With pictures left out, only the lines from the one containing "Where should I click to: Click" through the end of the records should be reproduced exactly, please.

*** Provided records ***

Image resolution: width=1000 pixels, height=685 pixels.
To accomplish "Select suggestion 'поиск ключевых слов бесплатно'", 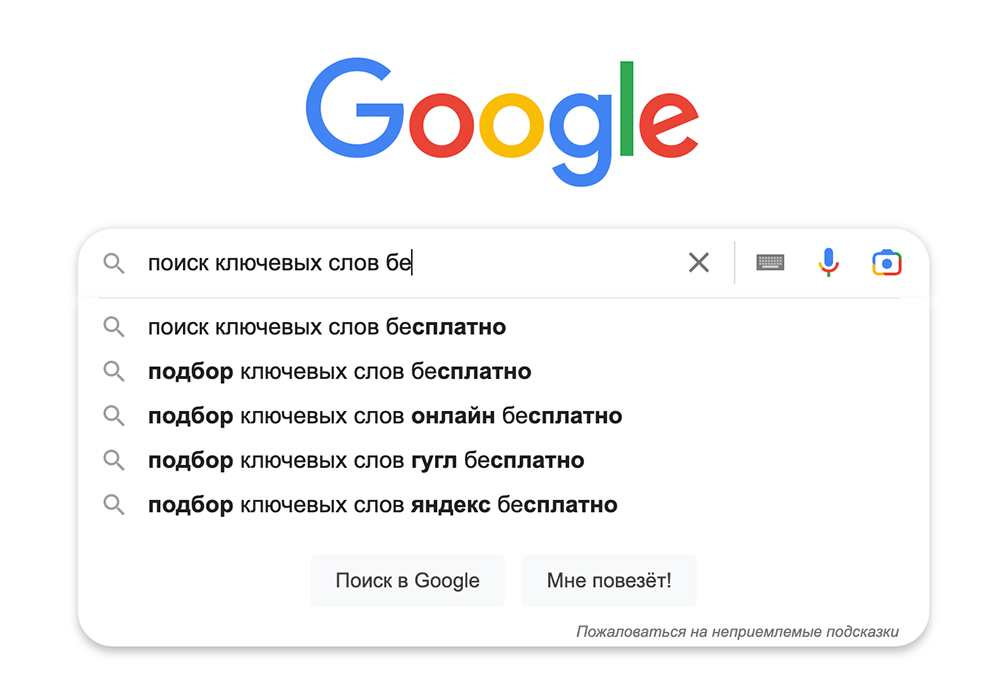I will pyautogui.click(x=327, y=327).
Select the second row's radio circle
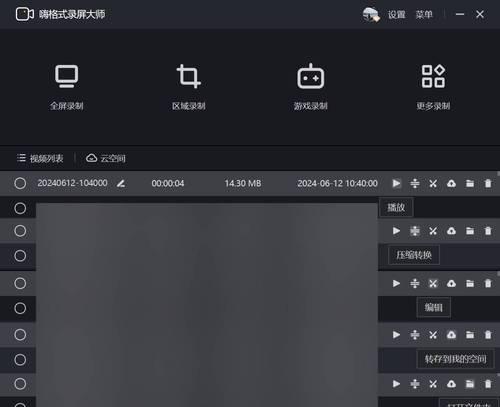 (20, 208)
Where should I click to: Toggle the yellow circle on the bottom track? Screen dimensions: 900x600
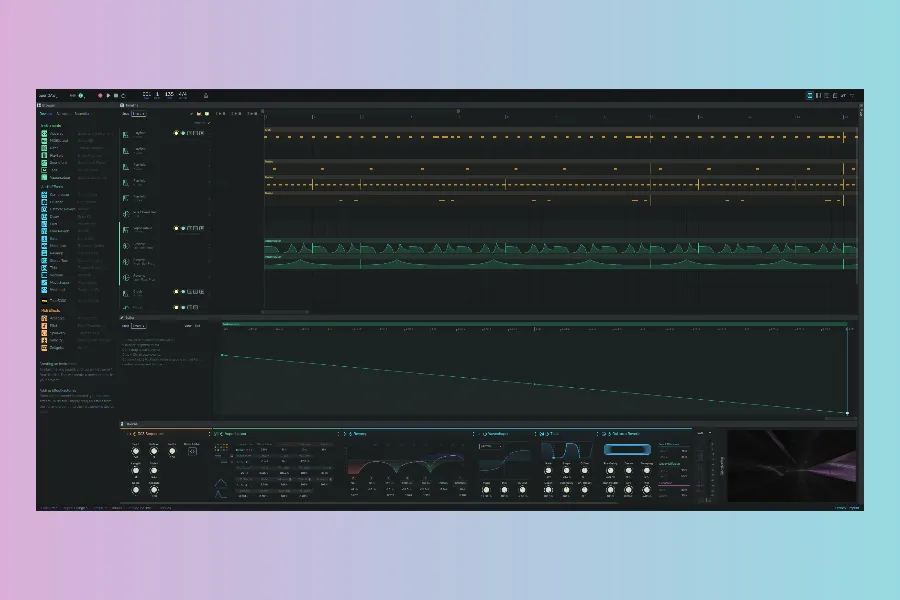tap(175, 307)
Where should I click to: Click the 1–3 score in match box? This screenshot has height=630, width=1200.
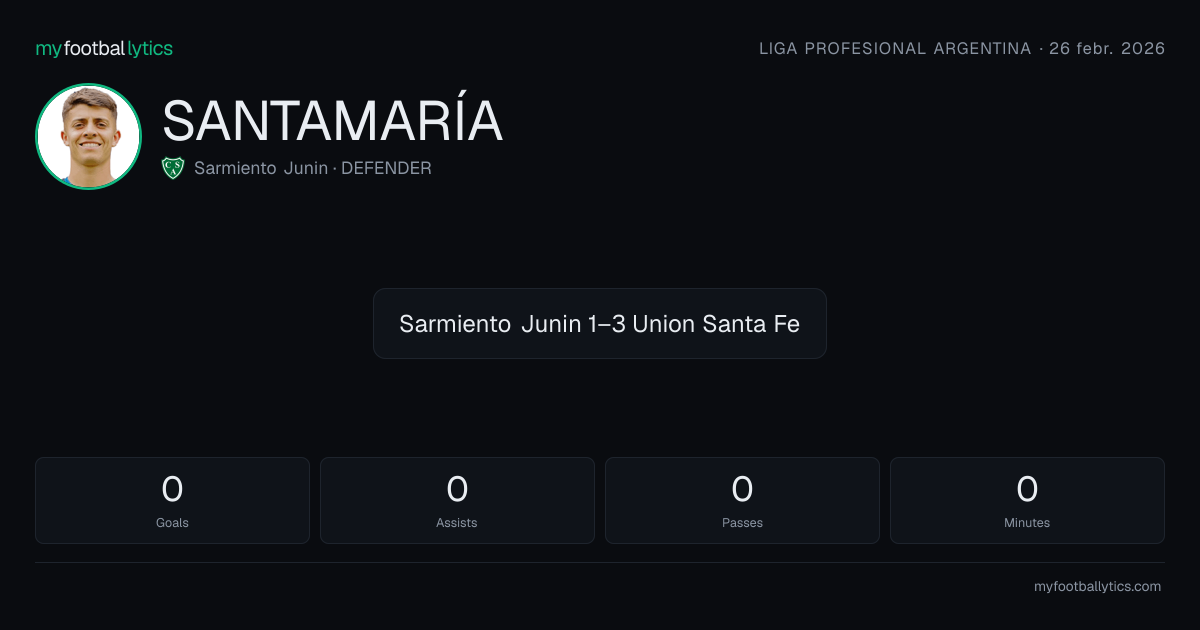click(609, 324)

*** End of Provided records ***

Your response =
Where should I click to: Click the 1–3 score in match box? This screenshot has height=630, width=1200.
click(609, 324)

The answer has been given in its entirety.